Search code examples
pythontrie

Delete nodes of a word if they are not being used by another word in the Trie structure


When deleting a word from a trie, I'm trying to delete the nodes of that word if they are not being used for another word.

So I don't want to just mark a node when a word is deleted. Unused nodes should really be removed.

If the word can't be found in the trie, I want the delete method to return False and if the deletion works it should return True.

This is my Trie class:

class Trie(object):
    def __init__(self):
        self.children = {}
        self.end = "#"

    def append_word(self, word: str):
        node = self.children
        for c in word:
            node = node.setdefault(c, {})
        node[self.end] = self.end

Here's the delete method I tried to implement based on research:

    def delete(self, word):
        node = self
        parent = self
        for char in word:
            if char in node.children:
                parent = node
                node = node.children[char]
            else:
                return False
        if not node.children:
            del parent.children[char]
            del node
            return True
        else:
            node.end = "#"
            return True

What am I missing here?

I am calling the function like this, from an instance of the trie from another class:

self.trie.delete(user_input)

Solution

  • The issues with your attempt are related with these two points:

    • Your append_word method shows that nodes do not have a children property.
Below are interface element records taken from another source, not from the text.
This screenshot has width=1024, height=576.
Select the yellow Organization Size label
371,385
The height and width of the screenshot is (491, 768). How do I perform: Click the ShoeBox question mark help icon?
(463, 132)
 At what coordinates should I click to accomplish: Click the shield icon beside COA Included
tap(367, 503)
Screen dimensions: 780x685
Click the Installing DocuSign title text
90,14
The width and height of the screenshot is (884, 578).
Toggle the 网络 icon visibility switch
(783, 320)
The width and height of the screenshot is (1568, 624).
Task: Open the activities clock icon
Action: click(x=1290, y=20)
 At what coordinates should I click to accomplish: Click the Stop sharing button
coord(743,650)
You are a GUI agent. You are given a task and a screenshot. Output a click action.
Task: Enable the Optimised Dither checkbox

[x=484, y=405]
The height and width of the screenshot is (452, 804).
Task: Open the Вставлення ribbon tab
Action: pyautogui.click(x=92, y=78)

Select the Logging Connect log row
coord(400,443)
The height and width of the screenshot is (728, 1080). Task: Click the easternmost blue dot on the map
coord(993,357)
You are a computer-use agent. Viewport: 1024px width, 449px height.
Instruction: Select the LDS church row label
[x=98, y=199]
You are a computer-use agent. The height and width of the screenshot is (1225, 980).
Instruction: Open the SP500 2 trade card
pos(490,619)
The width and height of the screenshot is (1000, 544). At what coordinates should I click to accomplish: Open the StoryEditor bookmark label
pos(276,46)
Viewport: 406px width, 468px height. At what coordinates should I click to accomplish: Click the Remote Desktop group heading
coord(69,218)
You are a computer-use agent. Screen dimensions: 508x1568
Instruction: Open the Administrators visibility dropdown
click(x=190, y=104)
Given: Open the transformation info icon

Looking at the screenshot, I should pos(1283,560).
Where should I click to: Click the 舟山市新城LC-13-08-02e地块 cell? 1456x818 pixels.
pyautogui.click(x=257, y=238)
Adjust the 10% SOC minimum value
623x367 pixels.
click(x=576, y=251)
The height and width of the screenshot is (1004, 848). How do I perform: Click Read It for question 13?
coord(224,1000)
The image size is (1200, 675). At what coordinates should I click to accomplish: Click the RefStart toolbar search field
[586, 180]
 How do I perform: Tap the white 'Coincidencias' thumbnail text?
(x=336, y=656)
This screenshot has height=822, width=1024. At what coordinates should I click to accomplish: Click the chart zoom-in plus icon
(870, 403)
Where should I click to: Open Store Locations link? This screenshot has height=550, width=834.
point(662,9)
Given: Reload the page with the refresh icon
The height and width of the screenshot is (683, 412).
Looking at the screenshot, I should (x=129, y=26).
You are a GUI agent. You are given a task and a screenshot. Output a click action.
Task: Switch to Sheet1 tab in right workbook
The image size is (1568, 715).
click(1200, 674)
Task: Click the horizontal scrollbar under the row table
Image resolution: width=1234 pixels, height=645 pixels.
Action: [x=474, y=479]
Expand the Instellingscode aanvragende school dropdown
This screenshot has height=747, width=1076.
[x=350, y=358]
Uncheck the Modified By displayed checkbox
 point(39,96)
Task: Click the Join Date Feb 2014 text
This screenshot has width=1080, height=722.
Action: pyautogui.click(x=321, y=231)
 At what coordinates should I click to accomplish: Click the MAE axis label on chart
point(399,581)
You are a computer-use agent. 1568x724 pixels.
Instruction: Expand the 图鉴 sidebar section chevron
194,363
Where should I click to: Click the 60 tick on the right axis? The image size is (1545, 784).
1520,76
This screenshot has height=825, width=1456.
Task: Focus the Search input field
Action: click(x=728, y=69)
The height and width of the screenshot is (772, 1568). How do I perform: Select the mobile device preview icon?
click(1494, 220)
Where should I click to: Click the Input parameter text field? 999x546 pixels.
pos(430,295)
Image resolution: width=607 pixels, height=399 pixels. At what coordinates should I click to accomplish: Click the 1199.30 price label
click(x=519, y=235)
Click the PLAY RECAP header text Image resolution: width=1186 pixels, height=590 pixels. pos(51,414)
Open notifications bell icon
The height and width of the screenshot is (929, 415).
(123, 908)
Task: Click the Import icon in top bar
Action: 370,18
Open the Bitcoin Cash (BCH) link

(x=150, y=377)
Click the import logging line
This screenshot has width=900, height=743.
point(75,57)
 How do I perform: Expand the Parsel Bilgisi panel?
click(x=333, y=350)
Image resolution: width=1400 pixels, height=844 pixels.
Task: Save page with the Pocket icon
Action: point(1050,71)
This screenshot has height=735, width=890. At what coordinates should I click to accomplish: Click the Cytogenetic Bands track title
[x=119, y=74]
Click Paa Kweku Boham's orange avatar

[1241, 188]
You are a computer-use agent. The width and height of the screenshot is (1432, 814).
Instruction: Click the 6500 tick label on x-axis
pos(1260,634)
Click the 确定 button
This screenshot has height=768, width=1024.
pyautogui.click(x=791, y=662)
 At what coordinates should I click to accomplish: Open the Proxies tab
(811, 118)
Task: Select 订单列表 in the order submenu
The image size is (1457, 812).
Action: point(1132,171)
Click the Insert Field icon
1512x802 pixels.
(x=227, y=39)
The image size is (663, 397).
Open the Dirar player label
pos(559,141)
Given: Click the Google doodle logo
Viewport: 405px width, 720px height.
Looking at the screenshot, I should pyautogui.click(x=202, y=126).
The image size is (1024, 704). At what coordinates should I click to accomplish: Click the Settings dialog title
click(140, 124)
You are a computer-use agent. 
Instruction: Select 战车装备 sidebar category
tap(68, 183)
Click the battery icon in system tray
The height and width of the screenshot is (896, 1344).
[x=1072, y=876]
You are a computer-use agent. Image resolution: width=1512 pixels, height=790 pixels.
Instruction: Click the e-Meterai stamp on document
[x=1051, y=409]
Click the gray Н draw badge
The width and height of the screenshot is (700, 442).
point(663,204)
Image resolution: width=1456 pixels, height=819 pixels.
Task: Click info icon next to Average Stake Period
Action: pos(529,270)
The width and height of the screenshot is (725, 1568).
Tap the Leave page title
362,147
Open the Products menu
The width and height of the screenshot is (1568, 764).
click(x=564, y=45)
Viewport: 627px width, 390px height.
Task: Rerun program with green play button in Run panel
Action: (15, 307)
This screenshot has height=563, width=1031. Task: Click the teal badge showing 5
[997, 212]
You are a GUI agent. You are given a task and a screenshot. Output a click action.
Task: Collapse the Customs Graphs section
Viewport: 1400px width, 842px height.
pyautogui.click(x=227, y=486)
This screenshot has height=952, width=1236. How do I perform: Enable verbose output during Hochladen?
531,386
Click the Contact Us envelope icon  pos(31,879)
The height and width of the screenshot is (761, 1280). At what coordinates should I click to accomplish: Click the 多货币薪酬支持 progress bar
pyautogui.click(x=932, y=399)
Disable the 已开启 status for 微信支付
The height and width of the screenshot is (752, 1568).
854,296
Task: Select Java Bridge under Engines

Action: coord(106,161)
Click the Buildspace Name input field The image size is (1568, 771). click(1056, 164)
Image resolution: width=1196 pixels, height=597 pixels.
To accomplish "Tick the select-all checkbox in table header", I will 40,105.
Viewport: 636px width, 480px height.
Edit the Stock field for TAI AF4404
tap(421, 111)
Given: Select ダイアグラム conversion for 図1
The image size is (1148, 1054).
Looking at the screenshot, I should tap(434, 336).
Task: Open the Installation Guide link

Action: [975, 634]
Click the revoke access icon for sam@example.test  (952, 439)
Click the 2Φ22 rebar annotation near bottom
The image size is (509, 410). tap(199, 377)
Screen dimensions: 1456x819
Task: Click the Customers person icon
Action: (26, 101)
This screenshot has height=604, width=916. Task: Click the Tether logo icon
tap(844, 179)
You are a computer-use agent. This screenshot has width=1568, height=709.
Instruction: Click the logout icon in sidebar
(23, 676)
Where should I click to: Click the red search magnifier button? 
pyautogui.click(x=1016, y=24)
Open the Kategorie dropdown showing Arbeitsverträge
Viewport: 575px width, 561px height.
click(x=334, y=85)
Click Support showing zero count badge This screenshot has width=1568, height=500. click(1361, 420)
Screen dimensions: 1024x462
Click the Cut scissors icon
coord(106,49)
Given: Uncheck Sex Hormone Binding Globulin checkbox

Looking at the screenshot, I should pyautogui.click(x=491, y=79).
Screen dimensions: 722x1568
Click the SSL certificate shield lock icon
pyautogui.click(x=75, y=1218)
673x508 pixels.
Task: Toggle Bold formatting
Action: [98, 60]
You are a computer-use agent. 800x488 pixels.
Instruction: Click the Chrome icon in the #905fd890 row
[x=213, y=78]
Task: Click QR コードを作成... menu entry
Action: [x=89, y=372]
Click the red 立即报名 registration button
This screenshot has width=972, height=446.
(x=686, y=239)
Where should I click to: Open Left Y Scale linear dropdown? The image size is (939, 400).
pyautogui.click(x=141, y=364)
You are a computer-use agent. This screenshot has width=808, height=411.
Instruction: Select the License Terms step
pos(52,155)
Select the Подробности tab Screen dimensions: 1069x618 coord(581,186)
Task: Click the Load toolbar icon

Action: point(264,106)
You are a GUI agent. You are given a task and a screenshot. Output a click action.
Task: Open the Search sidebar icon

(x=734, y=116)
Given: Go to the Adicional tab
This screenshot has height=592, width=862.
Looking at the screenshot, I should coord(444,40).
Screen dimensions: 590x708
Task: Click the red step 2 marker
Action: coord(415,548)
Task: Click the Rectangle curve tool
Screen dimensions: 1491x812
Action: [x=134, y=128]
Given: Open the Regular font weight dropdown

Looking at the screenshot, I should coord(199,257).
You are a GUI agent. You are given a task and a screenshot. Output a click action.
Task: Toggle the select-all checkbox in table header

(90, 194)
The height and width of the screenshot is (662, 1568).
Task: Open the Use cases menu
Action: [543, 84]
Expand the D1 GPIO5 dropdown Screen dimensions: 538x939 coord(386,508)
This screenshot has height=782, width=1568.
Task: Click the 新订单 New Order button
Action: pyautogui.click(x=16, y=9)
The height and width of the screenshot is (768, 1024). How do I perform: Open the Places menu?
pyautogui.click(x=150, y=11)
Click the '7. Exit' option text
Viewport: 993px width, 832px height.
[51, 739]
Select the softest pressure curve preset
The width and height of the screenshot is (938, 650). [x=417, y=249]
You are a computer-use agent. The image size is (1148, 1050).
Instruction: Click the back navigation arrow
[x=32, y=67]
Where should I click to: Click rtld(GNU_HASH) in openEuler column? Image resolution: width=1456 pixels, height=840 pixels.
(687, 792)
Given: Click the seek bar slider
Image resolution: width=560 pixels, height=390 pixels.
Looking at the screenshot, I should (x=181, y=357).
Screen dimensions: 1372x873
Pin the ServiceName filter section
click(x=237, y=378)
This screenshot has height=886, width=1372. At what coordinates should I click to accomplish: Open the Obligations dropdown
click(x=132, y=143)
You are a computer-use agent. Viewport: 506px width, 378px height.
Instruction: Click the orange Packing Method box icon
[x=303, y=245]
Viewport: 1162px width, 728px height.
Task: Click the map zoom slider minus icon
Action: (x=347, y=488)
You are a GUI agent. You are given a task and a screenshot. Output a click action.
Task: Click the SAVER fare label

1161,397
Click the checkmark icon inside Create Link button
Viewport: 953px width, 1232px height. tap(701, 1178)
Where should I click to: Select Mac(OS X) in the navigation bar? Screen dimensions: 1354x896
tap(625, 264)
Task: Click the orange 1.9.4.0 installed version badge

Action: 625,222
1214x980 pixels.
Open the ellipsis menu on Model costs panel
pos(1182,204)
They are dictionaries. The only object that has a children property is the Trie instance, and you only have one such instance. The rest of the structure is a nested dictionary that starts with that children property

    • With parent you only retain the last parent, not all ancestors. To do it right you would need to backtrack over potentially multiple ancestors until you bump into an ancestor that is still in use for another word. So actually you need a list of ancestors instead of just one parent reference.

    Here is the corrected implementation:

    def delete(self, word):
        node = self.children
        stack = []
        for char in word:
            if char not in node:  # Word is not in the Trie
                return False
            stack.append(node)  # Collect as ancestor
            node = node[char]
        if self.end not in node:  # End-of-word marker is missing, so word is not in Trie
            return False
        del node[self.end]   # Remove end-of-word marker
        for char in reversed(word):  # Backtrack in reversed order
            if len(node):  # Still in use for another word?
                break
            node = stack.pop()
            del node[char]
        return True